What a sheep can tell us about stress…

When we are stressed and under pressure it disrupts our ability to think clearly. This can lead to poor decision-making, as demonstrated by this entertaining clip from YouTube… . As with any herd animal (and humans are herd animals too), the sheep go on ‘autopilot’ in a crisis and assume that what the majority of others are doing is probably the right decision.

So, how does this relate to our working lives? Well, have you ever found yourself working longer and longer hours and thinking that it will help you deal with stress, only to find that, further down the line, you feel even more depleted and stressed? This is where a vicious cycle usually starts…

If you don’t want to become ‘headless’ like the sheep then, what works for many of our clients, is to find outlets for frustration, as these distractions allow us to deal with ‘stressors’ more effectively. You don’t necessarily have to punch a wall or start a hobby (in fact it is often sufficient to imagine those outlets and to get some relief from the pressures you are under this way).

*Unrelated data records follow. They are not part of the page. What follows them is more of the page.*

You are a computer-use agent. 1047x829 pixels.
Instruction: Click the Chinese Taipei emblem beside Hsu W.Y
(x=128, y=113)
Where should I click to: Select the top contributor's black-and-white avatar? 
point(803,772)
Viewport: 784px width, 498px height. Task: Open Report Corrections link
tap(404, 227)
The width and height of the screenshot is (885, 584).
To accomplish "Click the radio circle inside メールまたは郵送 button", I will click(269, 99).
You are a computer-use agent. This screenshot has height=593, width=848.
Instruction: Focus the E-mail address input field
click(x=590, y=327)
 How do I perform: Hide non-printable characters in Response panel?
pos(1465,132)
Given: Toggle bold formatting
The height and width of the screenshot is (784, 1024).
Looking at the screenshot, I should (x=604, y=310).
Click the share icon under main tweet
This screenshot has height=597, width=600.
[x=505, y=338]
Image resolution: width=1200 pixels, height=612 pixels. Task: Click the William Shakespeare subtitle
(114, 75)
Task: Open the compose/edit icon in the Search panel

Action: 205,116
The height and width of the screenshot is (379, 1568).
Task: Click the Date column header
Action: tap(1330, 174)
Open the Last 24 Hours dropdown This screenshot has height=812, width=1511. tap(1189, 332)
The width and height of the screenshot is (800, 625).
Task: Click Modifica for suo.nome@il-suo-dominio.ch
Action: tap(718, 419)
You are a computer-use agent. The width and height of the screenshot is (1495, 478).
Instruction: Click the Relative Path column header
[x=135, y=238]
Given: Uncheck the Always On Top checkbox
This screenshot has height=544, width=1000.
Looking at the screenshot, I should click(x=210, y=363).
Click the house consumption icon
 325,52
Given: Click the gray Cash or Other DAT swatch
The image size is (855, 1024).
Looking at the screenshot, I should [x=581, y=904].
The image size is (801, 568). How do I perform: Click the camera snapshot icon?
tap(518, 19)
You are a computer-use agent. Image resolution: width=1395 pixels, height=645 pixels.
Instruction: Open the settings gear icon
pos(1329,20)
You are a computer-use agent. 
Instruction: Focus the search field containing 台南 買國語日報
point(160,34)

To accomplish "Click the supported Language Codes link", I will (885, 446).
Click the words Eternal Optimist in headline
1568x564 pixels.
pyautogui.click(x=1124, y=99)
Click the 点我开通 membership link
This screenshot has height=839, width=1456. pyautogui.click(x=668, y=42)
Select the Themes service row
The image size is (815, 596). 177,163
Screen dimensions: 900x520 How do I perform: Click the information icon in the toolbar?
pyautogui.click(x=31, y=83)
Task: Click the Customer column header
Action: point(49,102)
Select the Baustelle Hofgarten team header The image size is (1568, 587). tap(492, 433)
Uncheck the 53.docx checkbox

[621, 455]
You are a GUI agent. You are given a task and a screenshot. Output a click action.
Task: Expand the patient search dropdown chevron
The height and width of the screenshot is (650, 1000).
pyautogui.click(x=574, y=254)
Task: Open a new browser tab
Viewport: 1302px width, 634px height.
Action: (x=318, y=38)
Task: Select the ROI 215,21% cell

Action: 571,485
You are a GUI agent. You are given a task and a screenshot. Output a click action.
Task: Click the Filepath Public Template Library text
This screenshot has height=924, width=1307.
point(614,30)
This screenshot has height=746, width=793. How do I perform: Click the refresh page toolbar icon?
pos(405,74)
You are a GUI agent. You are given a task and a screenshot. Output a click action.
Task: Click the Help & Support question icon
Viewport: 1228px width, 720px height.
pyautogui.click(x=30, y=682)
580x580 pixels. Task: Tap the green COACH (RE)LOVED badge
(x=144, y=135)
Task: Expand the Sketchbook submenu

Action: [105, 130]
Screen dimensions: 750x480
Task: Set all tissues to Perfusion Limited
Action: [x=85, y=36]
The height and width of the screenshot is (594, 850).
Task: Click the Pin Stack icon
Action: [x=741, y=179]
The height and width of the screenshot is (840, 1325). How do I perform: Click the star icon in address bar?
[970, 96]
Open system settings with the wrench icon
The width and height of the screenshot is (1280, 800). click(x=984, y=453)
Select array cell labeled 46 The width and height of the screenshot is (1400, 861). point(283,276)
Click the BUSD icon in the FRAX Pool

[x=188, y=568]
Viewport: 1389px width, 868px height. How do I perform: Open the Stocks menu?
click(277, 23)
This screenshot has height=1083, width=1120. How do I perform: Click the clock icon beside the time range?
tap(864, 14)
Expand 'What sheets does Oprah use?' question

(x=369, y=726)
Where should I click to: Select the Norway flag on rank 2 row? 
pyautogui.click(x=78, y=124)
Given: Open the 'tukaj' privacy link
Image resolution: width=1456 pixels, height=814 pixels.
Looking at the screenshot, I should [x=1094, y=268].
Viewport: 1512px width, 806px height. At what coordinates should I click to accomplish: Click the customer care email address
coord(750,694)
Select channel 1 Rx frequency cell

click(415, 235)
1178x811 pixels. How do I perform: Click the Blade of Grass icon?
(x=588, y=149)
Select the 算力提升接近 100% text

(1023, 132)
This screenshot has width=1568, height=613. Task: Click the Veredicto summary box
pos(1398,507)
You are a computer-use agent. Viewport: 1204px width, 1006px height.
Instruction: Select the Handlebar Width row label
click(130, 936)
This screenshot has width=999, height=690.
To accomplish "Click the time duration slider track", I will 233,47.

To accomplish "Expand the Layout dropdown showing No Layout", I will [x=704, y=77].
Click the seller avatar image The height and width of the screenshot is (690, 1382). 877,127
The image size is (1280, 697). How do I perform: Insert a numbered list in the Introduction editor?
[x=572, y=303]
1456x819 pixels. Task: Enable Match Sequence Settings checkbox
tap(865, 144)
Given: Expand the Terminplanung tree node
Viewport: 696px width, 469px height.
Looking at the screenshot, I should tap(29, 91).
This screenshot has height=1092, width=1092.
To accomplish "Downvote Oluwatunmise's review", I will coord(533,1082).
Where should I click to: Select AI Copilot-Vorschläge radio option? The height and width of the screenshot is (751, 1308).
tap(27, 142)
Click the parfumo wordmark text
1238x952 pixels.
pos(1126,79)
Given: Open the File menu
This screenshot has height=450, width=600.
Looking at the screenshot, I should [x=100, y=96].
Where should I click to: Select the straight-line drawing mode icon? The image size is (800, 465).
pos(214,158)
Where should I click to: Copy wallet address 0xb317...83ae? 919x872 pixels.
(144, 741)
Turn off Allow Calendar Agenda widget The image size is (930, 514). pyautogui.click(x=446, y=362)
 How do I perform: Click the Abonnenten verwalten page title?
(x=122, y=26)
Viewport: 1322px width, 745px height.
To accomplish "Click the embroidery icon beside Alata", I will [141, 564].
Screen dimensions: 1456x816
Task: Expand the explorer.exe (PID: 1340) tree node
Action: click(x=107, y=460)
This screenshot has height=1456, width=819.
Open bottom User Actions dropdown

It all starts with taking a moment to pause and to think about what that distraction could look like. In order for this distraction to be effective in the long run, research also shows that we need to make this an outlet that is positive for us. Here are some examples that you could consider:

Social support

We know from numerous research studies that other people are incredibly important to our personal wellbeing. They matter not only for our sense of general wellbeing, they also are key when it comes to feeling more engaged at work (if you have a ‘buddy’ in the office, research shows that you will be up to seven times more engaged than if you do not), and to us being more productive and less stressed. People with supportive spouses or friends also have longer life expectancies as they tend to have lower blood pressures and are up to five times less likely to have heart disease.

So ask yourself: who is in your professional and personal community, who is at your side, and how can you make sure you have social support built into your daily routine?


The evidence is that the more predictable a stressor, the smaller our stress response. A historic example was when the city of London was bombed by the Germans during World War II. The bombings were like clockwork. In contrast the British suburbs experienced much more sporadic attacks resulting in a much higher level of stress due to the unpredictability. Evidencing this and it was found that overall there was a significant increase in ulcers during that time but, importantly, the suburban population who were dealing with the uncertainty of when the next bombing would happen, had a much higher incidence of ulcers.

Having predictability allows us to develop coping strategies more effectively. Applied to the work context, the more information we can gather about something that seems fairly new or uncertain, the more effectively will we be able to cope with a stressor. So, if elements of your work stress you out, what information can you get to give you a greater sense of certainty and ease?


I have a fear of flying – for me it is the ultimate feeling of ‘being out of control’. And while I have tried a number of distraction techniques (watching a movie, playing video games, reading, talking with my neighbor: you name it), I have a hard time following the British philosophy of ‘Stay calm and collected’ when turbulence shakes the plane, and the urgent need to ‘Panic and freak out’ takes over! On the most recent flight which had terrible bumps I decided on another tactic: as there’s nothing I could do, I mentally committed myself to letting go of my need for control. It was an incredible relief. I consciously placed my trust into the hands of whoever was in the cockpit and fate and immediately felt less stressed.

Now, this strategy only really works if we know that there is no point in trying to take control. Applied to the work place, few of us will stress about a lack of control over what products our organization sells to consumers. After all, we have chosen to work there (similar to me deciding to get on to that plane) and we have the option to leave (and this realization alone, different from being on a plane, can reduce our stress levels as we are in control). The highest levels of stress come from a perceived lack of control over a process, such as the hours we are supposed to work, how supportive our leadership and peers are, or the reward structures in place.

In practice, to reduce stress, how could changing your perception help you in managing your stress level? What are ways you can increase your autonomy and help you feel more in control over your work environment? What levers do you have outside of work that can help you get a sense of control, such as exercising or breathing techniques?

So, next time things get stressful and you instinctively want to put your head down and follow the sheep in front of you, I encourage you to sit down and look at these three areas where you can manage your stress, and then start asking yourself some powerful questions – and powerful insights are bound to follow… (although hopefully not again and again around a small car.)